### What the exercise asks
Return every item below unchanged, line for line.

↓↓↓

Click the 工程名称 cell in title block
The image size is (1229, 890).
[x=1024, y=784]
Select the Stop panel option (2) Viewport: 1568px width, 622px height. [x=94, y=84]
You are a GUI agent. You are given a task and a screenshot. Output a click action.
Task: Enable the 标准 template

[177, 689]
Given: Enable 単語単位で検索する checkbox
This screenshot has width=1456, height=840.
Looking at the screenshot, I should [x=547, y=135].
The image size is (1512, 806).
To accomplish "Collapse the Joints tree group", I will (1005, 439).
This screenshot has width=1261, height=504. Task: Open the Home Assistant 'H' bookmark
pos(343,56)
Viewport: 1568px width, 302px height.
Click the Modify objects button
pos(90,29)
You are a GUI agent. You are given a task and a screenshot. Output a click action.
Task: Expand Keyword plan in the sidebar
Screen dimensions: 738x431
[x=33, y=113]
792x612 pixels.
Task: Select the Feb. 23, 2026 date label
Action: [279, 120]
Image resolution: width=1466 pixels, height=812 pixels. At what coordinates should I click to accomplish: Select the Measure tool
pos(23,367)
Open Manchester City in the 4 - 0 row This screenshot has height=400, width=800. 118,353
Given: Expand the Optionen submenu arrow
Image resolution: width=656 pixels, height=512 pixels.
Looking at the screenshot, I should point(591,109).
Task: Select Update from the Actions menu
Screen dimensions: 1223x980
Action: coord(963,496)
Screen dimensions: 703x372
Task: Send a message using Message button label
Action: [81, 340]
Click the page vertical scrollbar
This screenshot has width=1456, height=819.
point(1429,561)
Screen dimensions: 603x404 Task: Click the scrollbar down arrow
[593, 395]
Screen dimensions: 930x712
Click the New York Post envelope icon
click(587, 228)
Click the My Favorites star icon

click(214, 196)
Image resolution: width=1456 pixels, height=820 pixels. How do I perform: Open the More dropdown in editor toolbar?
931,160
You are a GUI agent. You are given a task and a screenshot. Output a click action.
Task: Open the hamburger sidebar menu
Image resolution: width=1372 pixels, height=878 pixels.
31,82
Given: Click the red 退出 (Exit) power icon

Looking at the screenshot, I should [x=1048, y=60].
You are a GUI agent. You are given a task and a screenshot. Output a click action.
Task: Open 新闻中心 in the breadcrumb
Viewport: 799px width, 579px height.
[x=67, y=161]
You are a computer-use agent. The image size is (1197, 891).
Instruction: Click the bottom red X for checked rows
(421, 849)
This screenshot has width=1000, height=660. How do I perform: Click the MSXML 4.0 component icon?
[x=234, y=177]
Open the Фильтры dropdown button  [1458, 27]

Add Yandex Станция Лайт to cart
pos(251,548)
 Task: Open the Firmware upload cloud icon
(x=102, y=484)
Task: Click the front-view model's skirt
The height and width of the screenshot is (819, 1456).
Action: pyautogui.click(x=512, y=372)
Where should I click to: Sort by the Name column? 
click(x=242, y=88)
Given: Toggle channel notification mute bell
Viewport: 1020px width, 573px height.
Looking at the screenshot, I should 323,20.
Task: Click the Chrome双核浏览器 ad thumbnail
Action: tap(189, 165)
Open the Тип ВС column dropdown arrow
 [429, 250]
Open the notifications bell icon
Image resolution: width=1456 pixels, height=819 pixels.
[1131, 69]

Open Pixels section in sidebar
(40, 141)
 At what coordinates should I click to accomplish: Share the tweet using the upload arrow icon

↑↑↑

### Written answer
Click the 工程名称 cell in title block
The image size is (1229, 890).
[x=1024, y=784]
Select the Stop panel option (2) Viewport: 1568px width, 622px height. [x=94, y=84]
You are a GUI agent. You are given a task and a screenshot. Output a click action.
Task: Enable the 标准 template

[177, 689]
Given: Enable 単語単位で検索する checkbox
This screenshot has width=1456, height=840.
Looking at the screenshot, I should [x=547, y=135].
The image size is (1512, 806).
To accomplish "Collapse the Joints tree group", I will (1005, 439).
This screenshot has width=1261, height=504. Task: Open the Home Assistant 'H' bookmark
pos(343,56)
Viewport: 1568px width, 302px height.
Click the Modify objects button
pos(90,29)
You are a GUI agent. You are given a task and a screenshot. Output a click action.
Task: Expand Keyword plan in the sidebar
Screen dimensions: 738x431
[x=33, y=113]
792x612 pixels.
Task: Select the Feb. 23, 2026 date label
Action: [279, 120]
Image resolution: width=1466 pixels, height=812 pixels. At what coordinates should I click to accomplish: Select the Measure tool
pos(23,367)
Open Manchester City in the 4 - 0 row This screenshot has height=400, width=800. 118,353
Given: Expand the Optionen submenu arrow
Image resolution: width=656 pixels, height=512 pixels.
Looking at the screenshot, I should point(591,109).
Task: Select Update from the Actions menu
Screen dimensions: 1223x980
Action: coord(963,496)
Screen dimensions: 703x372
Task: Send a message using Message button label
Action: [81, 340]
Click the page vertical scrollbar
This screenshot has width=1456, height=819.
point(1429,561)
Screen dimensions: 603x404 Task: Click the scrollbar down arrow
[593, 395]
Screen dimensions: 930x712
Click the New York Post envelope icon
click(587, 228)
Click the My Favorites star icon

click(214, 196)
Image resolution: width=1456 pixels, height=820 pixels. How do I perform: Open the More dropdown in editor toolbar?
931,160
You are a GUI agent. You are given a task and a screenshot. Output a click action.
Task: Open the hamburger sidebar menu
Image resolution: width=1372 pixels, height=878 pixels.
31,82
Given: Click the red 退出 (Exit) power icon

Looking at the screenshot, I should [x=1048, y=60].
You are a GUI agent. You are given a task and a screenshot. Output a click action.
Task: Open 新闻中心 in the breadcrumb
Viewport: 799px width, 579px height.
[x=67, y=161]
You are a computer-use agent. The image size is (1197, 891).
Instruction: Click the bottom red X for checked rows
(421, 849)
This screenshot has width=1000, height=660. How do I perform: Click the MSXML 4.0 component icon?
[x=234, y=177]
Open the Фильтры dropdown button  [1458, 27]

Add Yandex Станция Лайт to cart
pos(251,548)
 Task: Open the Firmware upload cloud icon
(x=102, y=484)
Task: Click the front-view model's skirt
The height and width of the screenshot is (819, 1456).
Action: pyautogui.click(x=512, y=372)
Where should I click to: Sort by the Name column? 
click(x=242, y=88)
Given: Toggle channel notification mute bell
Viewport: 1020px width, 573px height.
Looking at the screenshot, I should 323,20.
Task: Click the Chrome双核浏览器 ad thumbnail
Action: tap(189, 165)
Open the Тип ВС column dropdown arrow
 [429, 250]
Open the notifications bell icon
Image resolution: width=1456 pixels, height=819 pixels.
[1131, 69]

Open Pixels section in sidebar
(40, 141)
 At what coordinates should I click to accomplish: Share the tweet using the upload arrow icon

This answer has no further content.